経営の健全性・効率性について
①経常収支比率は100%以上であり、類似団体平均値及び全国平均を上回っている。前年度より増加した理由は、業務費等の費用が減少したためである。費用の増減が経常収支比率の増減に大きく影響するので、今後も継続して費用の増加を抑えるため、承認基本水量の適正化や外部委託による経費削減に努め、民間活力の導入等を検討していく。②累積欠損金比率は0%であり、類似団体平均値及び全国平均を下回っている。給水収益が安定しているため、近年累積欠損金が発生していない。③流動比率は類似団体平均値及び全国平均を上回っており、前年度より増加している。増加理由は、未払金が減少したことによる。短期的な債務に対する支払い能力はあるが、現金及び預金は減少傾向のため、将来的な見込みを踏まえた経営戦略に基づいて健全な経営を維持できるよう、企業債の新規借入れ等を進めていく。④企業債残高対給水収益比率は、類似団体平均値及び全国平均よりもかなり低く、近年新規借入れを行っていないため、年々下がり続けている。計画的に企業債を償還できている。⑤料金回収率は100%以上であり、類似団体平均値及び全国平均を上回っている。

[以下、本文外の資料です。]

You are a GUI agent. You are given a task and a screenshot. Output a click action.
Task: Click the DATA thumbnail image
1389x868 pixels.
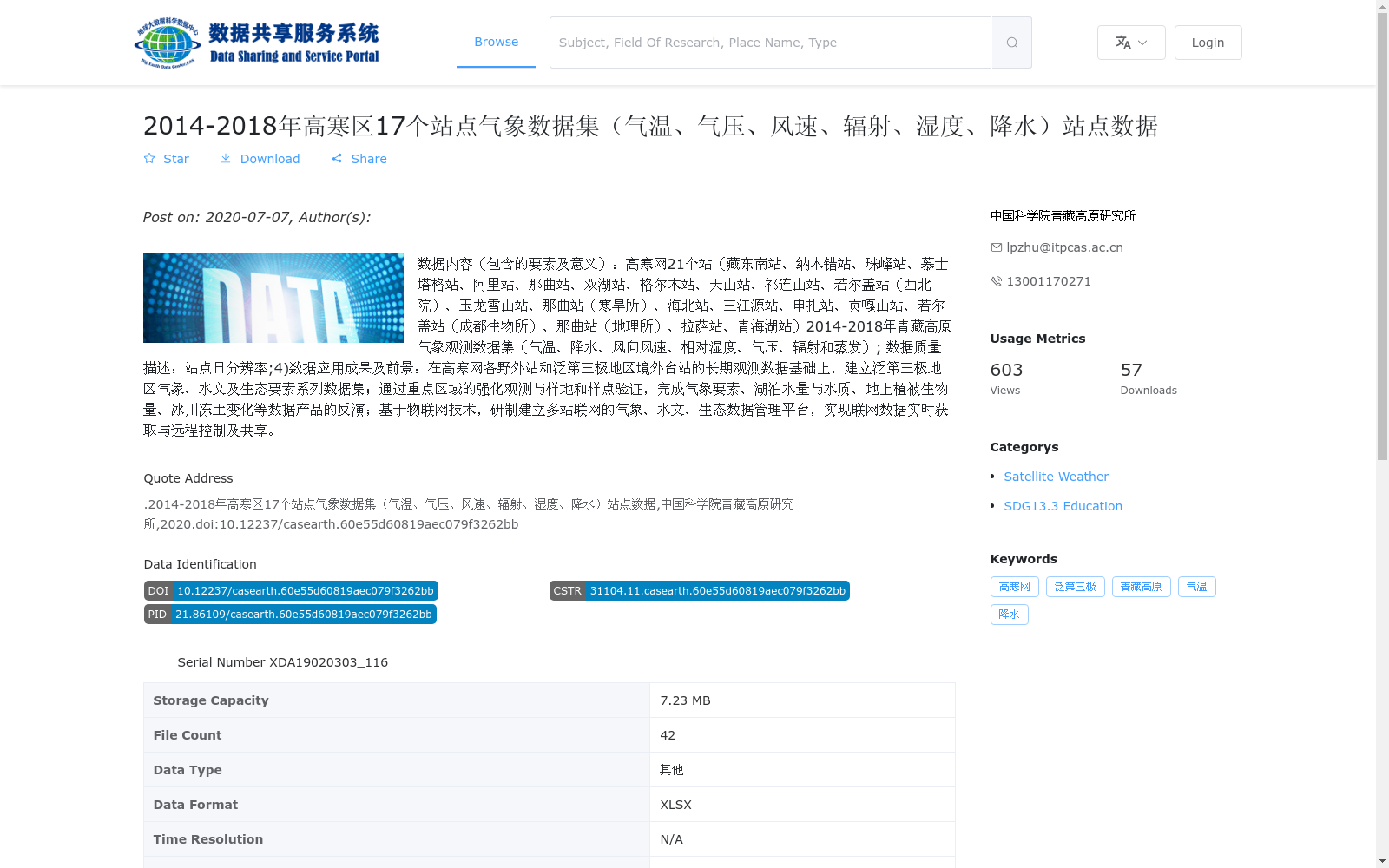point(273,298)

前年度より増加した理由は、業務費等の費用が減少したことによる。今後も継続して承認基本水量の適正化や外部委託による経費削減に努めていく。⑥給水原価は、類似団体平均値及び全国平均を下回っている。前年度より減少した理由は、業務費等の費用が減少したことによる。有収水量は長期的に減少傾向にあるため、今後は、経営戦略等に基づき、投資の効率化や維持管理費等の削減を行っていく。⑦施設利用率は約60%であり、類似団体平均値及び全国平均と同程度の数値である。前年より微増した理由は、年間総配水量の増加による。年間総配水量はH26から微増しているが、長期的には減少傾向にあるため、水需要の動向を踏まえ、適切な施設規模を維持していく。⑧有収率は約95%であり、類似団体平均値及び全国平均よりも高いが、前年度と比べると減少している。理由は漏水等が考えられるので、漏水箇所の早期発見に努めるため、管路点検の実施について検討する必要がある。①経常収支比率、③流動比率、⑤料金回収率及び⑥給水原価においては、会計制度の見直しにより、H26以降の指標に大幅な変動が生じている。
老朽化の状況について
①有形固定資産減価償却率は、全国平均を下回っているが、類似団体平均値よりは上回っている。資産の老朽化が進んでいるため、年々増加している。新水道ビジョン、水道施設長寿命化計画等に基づき計画的な更新投資を行っていく。②管路経年化率は、類似団体平均値及び全国平均を上回っている。管路の老朽化が進んでいるため、年々増加している。新水道ビジョン、水道施設長寿命化計画等に基づき計画的な更新投資を行っていく。③管路更新率は、類似団体平均値及び全国平均を下回っている。前年より減少した主な理由は、幹線水道管の耐震化等の布設替えが減少したことによる。今後は、新水道ビジョン等の目標値を見据え、老朽管の布設替えを計画的に実行するなどして管路の更新を進めていく。
全体総括
経営の健全性・効率性が保たれている要因としては、本市の地域的特性として、市域が狭く、浄水場がない等の理由により水道管や施設の維持管理費用が抑えられていることや、承認基本給水量の減量、外部委託による経費削減に努めていることが挙げられる。また、単年度の収支は黒字を維持しており、累積欠損金もなく、流動比率も高く経営に必要な経費を料金で賄うことができる健全な経営状況であると言える。さらに、有収率は類似団体平均値及び全国平均よりもかなり高く、施設効率は高い状況である。しかし、管路の老朽化が進んでいるにも関わらず、管路更新率は年度によってばらつきがあり、安定していない。そのため、今後は新水道ビジョン等の目標値を見据え、老朽管の布設替えを計画的に実行するなどして管路の更新を進めていく必要がある。そして、短期的な債務に対する支払い能力はあるが、現金及び預金は減少傾向にあるため、経営戦略に基づき、中長期的な財政の見通しを踏まえ、企業債の新規借入れ等を行うなどして経営の健全性・効率性を維持していく。また、近隣市町村との情報共有、連携強化に向けては、市域を超えての包括的業務委託についての検討を今後も継続して行っていく予定である。なお、経営戦略の策定状況については、平成29年度経営戦略策定済み、平成34年度経営戦略見直し予定である。